Sticking with short fiction just for the moment, I’d like to give a mention to two 2015 anthology projects that particularly caught my attention. Firstly the above-mentioned SHE WALKS IN SHADOWS, which presents a range of excellent Lovecraftian fiction, all by women writers. A lot of talent and imagination has been expended on this book, including splendid cover art by Sarah K. Diesel and interior illustrations by a variety of women artists. As well as the Sriduangkaew noted above, there are standout stories from Gemma Files, Angela Slatter, Pandora Hope and Sharon Mock.

The second anthology I’d like to mention is AICKMAN’S HEIRS, edited by Simon Strantzas and published by Undertow. [DISCLAIMER: I do actually have a story in this one myself, which it is not my place to comment on here.] I’m strangely devoted to Aickman’s fiction, and so this project was always going to be close to my heart. What I could not have predicted, though, was the marvellous cohesiveness of the anthology Strantzas eventually assembled. All the stories are of a superior quality and I would recommend each and every one of them, for Aickman stalwarts and new initiates alike, but standouts for me personally include Helen Marshall’s ‘The Vault of Heaven’, Michael Cisco’s ‘Infestations’, Lisa Tuttle’s ‘The Book that Finds You’ and Malcolm Devlin’s ‘Two Brothers’.

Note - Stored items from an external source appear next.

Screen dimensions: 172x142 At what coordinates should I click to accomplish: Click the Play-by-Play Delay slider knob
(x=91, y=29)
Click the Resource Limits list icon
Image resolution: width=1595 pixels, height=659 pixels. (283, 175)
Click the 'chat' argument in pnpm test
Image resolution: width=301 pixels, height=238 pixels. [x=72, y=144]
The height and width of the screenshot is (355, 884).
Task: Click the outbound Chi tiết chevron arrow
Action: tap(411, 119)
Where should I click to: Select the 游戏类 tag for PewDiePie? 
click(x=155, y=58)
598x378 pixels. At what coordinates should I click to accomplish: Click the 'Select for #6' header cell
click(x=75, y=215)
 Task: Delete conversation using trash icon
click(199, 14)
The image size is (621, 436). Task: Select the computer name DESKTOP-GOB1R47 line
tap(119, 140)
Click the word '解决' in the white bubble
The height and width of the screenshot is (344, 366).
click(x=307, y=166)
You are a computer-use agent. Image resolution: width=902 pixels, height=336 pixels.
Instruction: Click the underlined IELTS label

The non-fiction category of awards – sometimes referred to as Best Related Work – presents a different kind of problem in that we’re expected to consider essay collections and other full-length works alongside individual blog posts, essays, reviews, discussion projects and articles. The reasons for this are doubtless lost in the mists of time – something to do with the vast proliferation of shorter-length online material in the age of the internet, no doubt – but clearly the rules need to be re-evaluated. Until they are, I guess the category will continue to shuffle about on the sidelines, neglected and obscure, a continuing frustration for those of us who think it’s actually rather important.

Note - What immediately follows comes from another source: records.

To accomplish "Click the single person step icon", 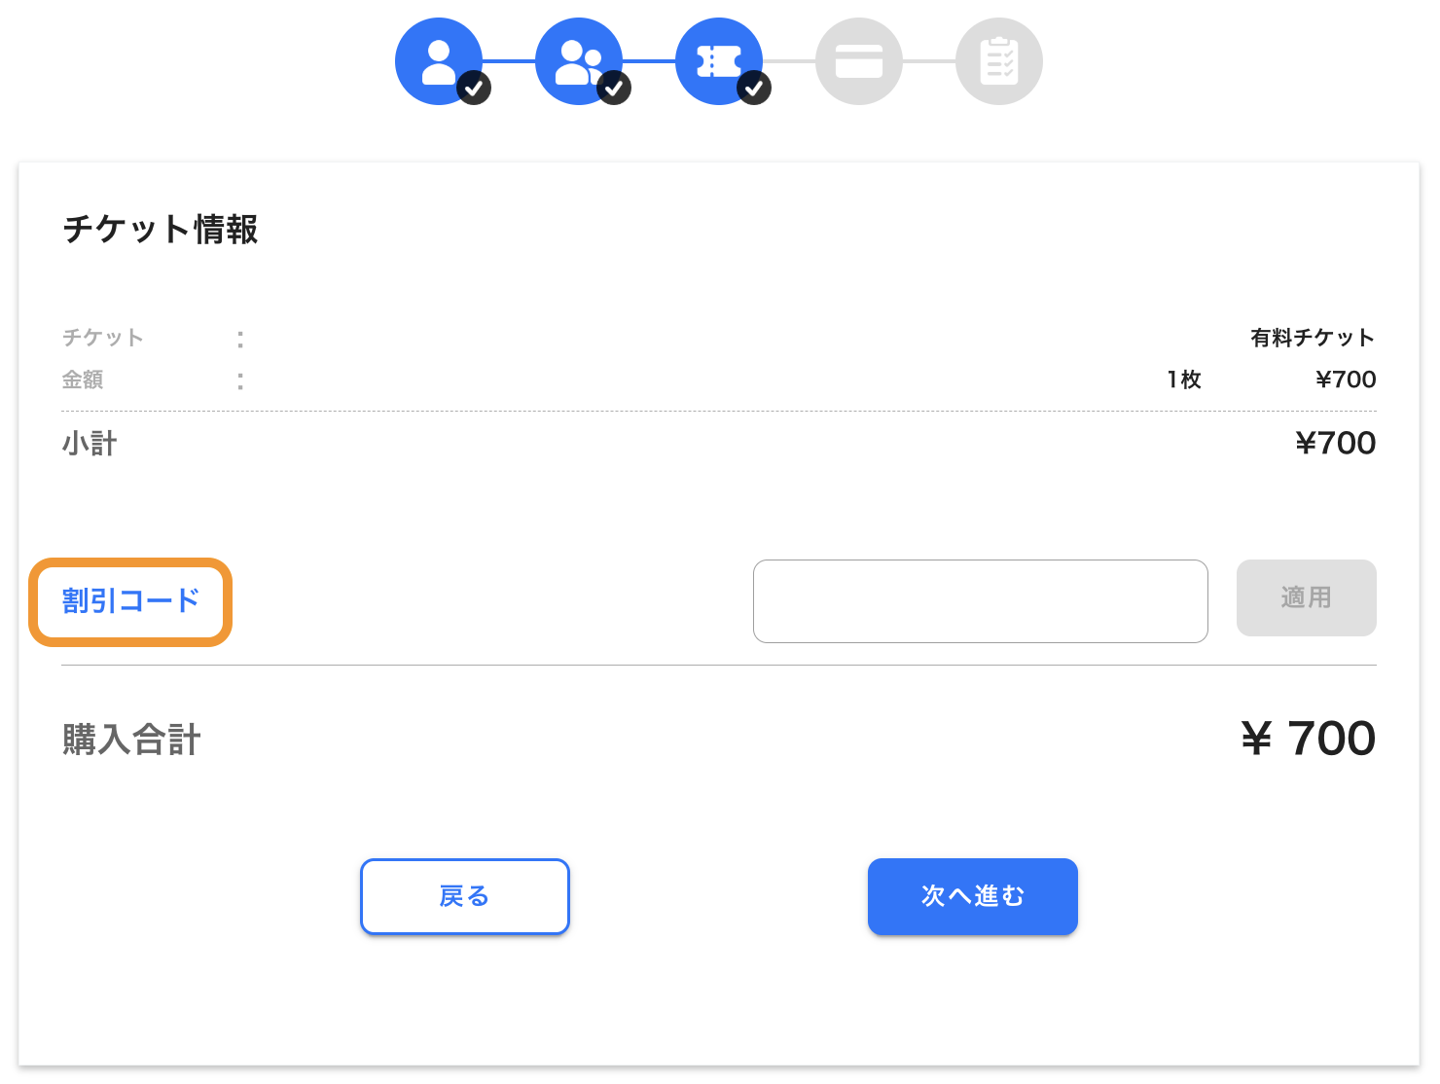I will pos(439,61).
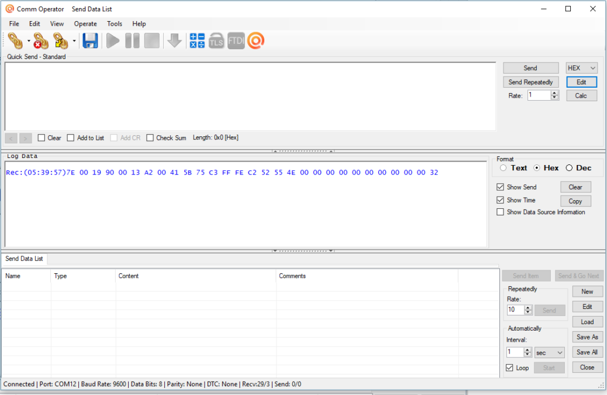Increase the Quick Send Rate spinner value
This screenshot has height=395, width=607.
554,92
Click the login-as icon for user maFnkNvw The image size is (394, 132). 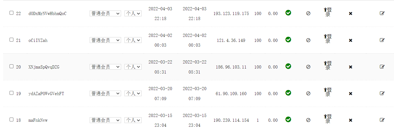point(328,119)
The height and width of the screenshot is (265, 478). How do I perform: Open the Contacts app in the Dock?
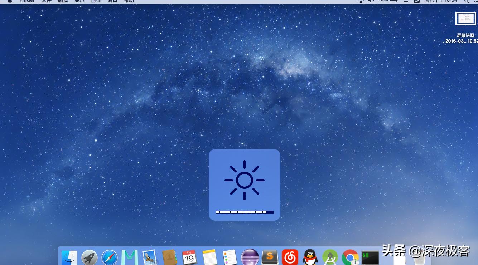[x=170, y=257]
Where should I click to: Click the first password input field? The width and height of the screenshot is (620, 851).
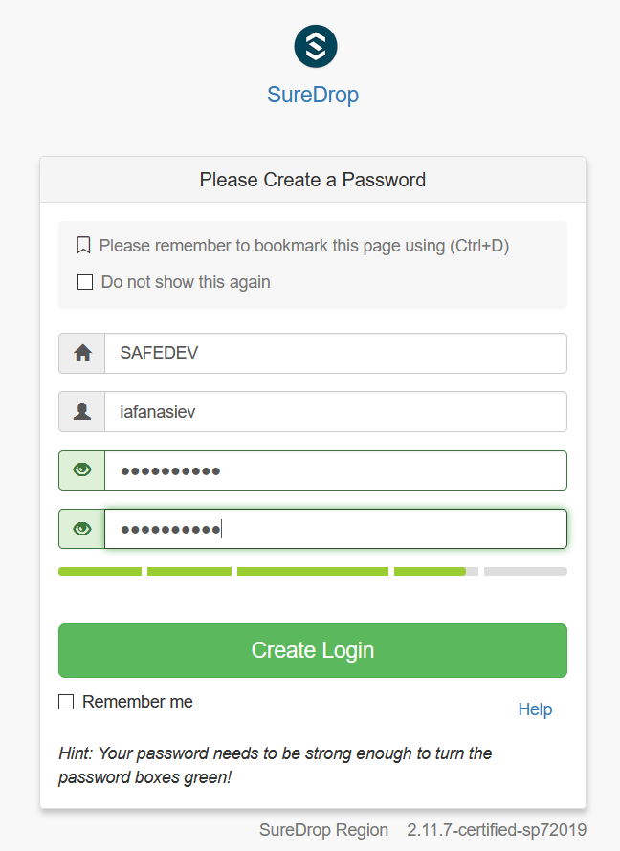pos(335,470)
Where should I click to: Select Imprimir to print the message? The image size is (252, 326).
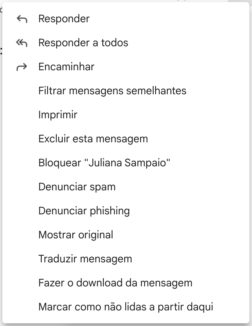57,115
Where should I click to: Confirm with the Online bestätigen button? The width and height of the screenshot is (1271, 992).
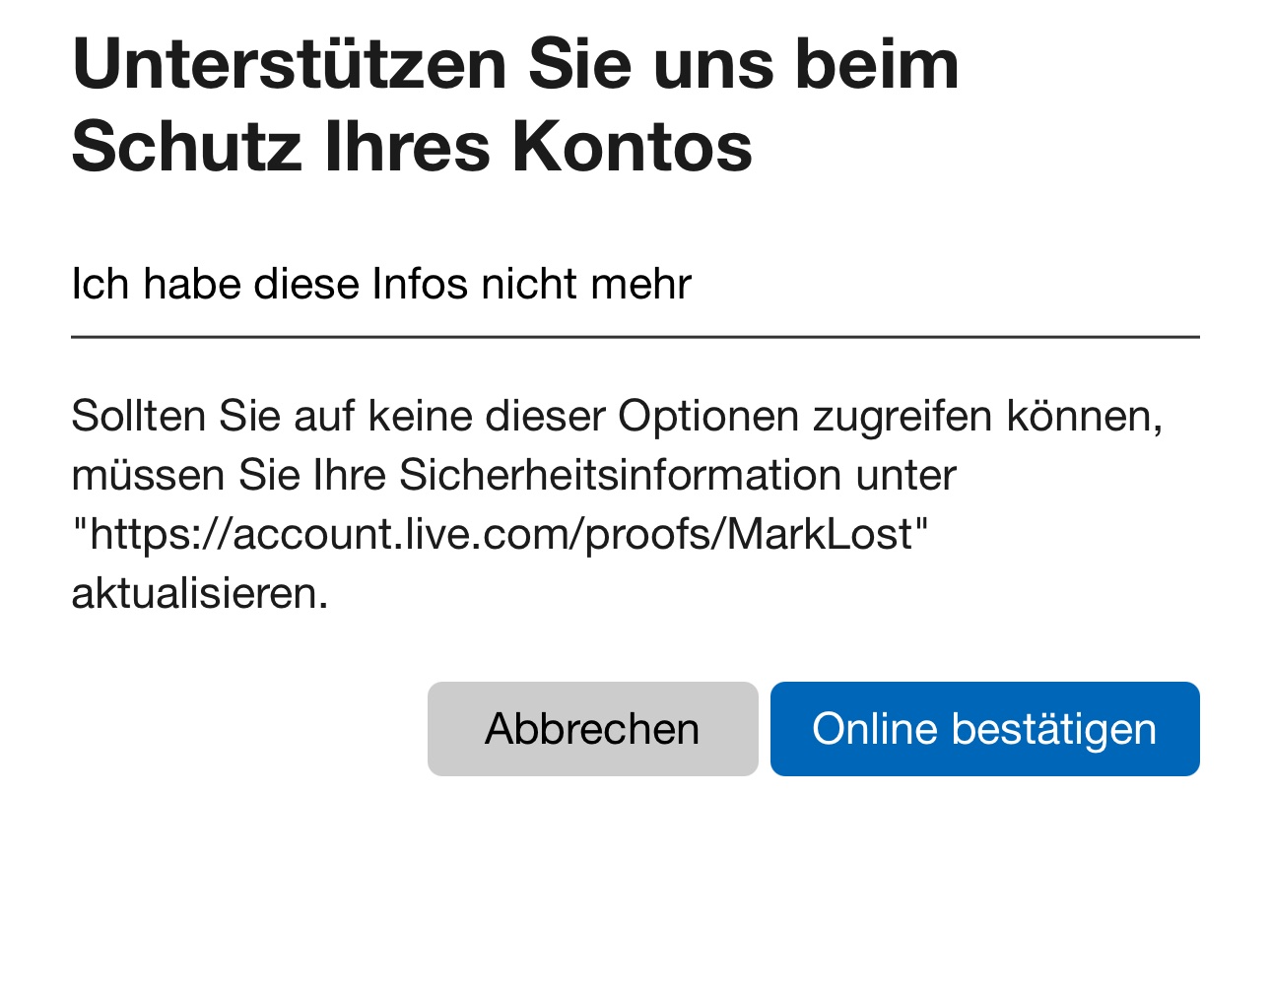(x=984, y=729)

In the meantime, I guess I’ll continue to lump everything together in a shapeless mass, the same as everyone else. So again, in no particular order:

1. RAVE AND LET DIE by Adam Roberts (NewCon Press). Roberts was on the jury for the Kitschies in 2015, and alongside the challenge of judging the books (well over a hundred of them) he set himself the task of reviewing them too, thus providing a fascinating overview of the science fiction and fantasy of 2014. This book is as entertaining as it is informative. For those works that merit close attention and serious scrutiny, Roberts brings his full weight of intellect and erudition to bear.  When a book is shallow, trite, poorly executed or just plain bad, Roberts seems never to run out of original and highly amusing ways of saying so. Rave and Let Die is a must for every library of SF criticism.

2. DUNE, FIFTY YEARS ON; HOW A SCIENCE FICTION NOVEL CHANGED THE WORLD by Hari Kunzru (The Guardian). “Every fantasy reflects the place and time that produced it. If The Lord of the Rings is about the rise of fascism and the trauma of the second world war, and Game of Thrones, with its cynical realpolitik and cast of precarious, entrepreneurial characters is a fairytale of neoliberalism, then Dune is the paradigmatic fantasy of the Age of Aquarius.” Any essay by Kunzru is a joy to read, and this piece, drawing on Dune’s politics and spirituality and the way they look to us now, post 9/11, is simply outstanding.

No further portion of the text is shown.